The child should be given four feeds a day at four-hourly intervals but no feeds should be given during the night. If the child wakes up at night only water should be given. Babies should be breast-fed for at least 8 months as this is nature’s way of providing all the required nutrients during this period. Recent research has shown that the mother’s body is able to react to infections in the child and the bacteria in the baby’s mouth leads to the production of appropriate anti- bodies in the mother’s milk. Breast-fed babies are, therefore, less prone to gastrointestinal and respiratory diseases. If for any reason, it is impossible to breast feed the child, it should be fed on goat’s milk or cow’s milk, diluted with water, with milk sugar added.

 

The child should not be given artificially prepared, patent or tinned milk foods.

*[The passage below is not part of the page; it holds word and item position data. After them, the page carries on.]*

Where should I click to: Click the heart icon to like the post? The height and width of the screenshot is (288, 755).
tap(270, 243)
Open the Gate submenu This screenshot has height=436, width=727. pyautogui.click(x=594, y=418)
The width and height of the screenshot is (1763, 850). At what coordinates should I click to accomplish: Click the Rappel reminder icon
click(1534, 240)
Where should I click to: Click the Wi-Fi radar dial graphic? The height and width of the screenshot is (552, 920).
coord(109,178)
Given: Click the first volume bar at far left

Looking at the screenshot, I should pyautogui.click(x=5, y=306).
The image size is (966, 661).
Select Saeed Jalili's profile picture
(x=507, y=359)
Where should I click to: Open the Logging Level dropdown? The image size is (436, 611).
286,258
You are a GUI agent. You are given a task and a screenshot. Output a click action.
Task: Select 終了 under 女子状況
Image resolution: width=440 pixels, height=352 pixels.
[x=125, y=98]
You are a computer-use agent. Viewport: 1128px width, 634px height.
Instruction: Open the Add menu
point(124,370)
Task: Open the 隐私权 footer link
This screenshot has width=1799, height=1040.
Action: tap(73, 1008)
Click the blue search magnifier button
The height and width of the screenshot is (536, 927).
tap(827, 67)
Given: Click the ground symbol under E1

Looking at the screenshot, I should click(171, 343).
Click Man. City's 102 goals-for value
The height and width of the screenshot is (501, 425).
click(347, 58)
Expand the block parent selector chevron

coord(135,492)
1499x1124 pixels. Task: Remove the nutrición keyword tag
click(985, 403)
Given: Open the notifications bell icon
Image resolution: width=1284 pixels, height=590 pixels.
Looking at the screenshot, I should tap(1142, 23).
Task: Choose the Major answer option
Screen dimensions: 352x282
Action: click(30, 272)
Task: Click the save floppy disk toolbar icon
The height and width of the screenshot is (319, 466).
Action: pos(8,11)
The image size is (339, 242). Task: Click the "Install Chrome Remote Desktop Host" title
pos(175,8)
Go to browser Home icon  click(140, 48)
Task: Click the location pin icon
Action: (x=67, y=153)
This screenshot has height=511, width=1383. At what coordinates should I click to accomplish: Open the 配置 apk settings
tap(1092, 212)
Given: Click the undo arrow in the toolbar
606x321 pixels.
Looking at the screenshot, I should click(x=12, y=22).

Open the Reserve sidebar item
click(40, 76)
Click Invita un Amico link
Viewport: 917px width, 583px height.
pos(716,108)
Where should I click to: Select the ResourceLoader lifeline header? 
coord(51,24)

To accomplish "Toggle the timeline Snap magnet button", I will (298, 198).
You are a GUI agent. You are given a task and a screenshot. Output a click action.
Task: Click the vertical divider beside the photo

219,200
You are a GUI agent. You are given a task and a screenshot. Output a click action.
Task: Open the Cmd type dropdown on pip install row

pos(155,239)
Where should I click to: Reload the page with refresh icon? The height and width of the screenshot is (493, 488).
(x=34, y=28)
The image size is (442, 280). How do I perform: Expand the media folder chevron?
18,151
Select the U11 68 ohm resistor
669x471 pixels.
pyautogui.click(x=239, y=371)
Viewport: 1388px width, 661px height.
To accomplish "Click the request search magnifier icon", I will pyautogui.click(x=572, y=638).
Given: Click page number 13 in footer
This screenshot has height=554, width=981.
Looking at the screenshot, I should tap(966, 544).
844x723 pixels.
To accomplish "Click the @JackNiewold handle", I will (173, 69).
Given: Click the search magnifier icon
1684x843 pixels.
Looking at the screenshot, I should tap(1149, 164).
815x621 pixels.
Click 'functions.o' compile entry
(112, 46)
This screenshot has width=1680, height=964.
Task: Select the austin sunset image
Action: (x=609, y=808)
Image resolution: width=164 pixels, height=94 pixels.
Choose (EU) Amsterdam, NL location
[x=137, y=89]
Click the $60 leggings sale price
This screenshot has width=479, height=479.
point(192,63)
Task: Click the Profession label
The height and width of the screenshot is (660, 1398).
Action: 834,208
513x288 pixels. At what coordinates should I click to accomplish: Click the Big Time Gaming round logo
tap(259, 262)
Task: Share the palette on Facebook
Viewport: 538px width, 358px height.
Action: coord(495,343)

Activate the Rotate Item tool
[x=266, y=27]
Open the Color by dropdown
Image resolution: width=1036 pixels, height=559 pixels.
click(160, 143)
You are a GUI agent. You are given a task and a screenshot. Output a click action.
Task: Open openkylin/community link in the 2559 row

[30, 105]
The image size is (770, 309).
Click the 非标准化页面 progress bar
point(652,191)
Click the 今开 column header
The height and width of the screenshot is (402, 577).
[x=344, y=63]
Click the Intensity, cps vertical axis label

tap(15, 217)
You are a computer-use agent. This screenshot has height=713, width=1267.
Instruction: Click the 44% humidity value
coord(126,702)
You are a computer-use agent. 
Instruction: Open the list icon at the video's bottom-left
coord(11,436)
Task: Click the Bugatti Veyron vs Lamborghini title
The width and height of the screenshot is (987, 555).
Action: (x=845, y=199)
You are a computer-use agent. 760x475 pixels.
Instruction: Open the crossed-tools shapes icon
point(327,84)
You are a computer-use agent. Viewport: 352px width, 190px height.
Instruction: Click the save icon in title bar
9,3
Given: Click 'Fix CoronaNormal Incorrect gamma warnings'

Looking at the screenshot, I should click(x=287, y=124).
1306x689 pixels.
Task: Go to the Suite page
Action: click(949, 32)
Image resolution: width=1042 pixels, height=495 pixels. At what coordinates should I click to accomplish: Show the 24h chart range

When a mother can partly feed a child, she should give it two feeds of her own and two bottle feeds or one of her own and three bottle feeds. Those mothers who suffer from diseases like high blood pressure, diabetes, heart trouble, should not breast feed their babies.

 

Where children are entirely breast-fed, they need nothing more than the milk they receive from their mothers. Children on bottle feed, should be given some orange juice daily,in addition to the

 

bottle feeds. NO baby, whether breast- fed or bottle -fed should be given anything except milk and orange juice for the first 10 to 12 months of existence. NO starchy food or anything else should be given during this period. If they are given starchy foods such as bread, or oatmeal before weaning , it will lead to the early development of such child ailments as cough, colds, measles, whooping cough and so on as babies lack the proper enzymes needed for their digestion before that age.

 

At the age of one year, a baby should be given about a litre of milk with fruit juices daily. Never force a baby to take food if it does not want to, and never overfeed. If a baby shows no inclination for food or a certain day, it should be given as much as it wishes for and no more. The assumption that the baby should have a certain amount of food every day have no basis. On the other hand, if the baby does not appear to be satisfied with the quantity of its food and wants more at a feed, it should be given as much as it wants.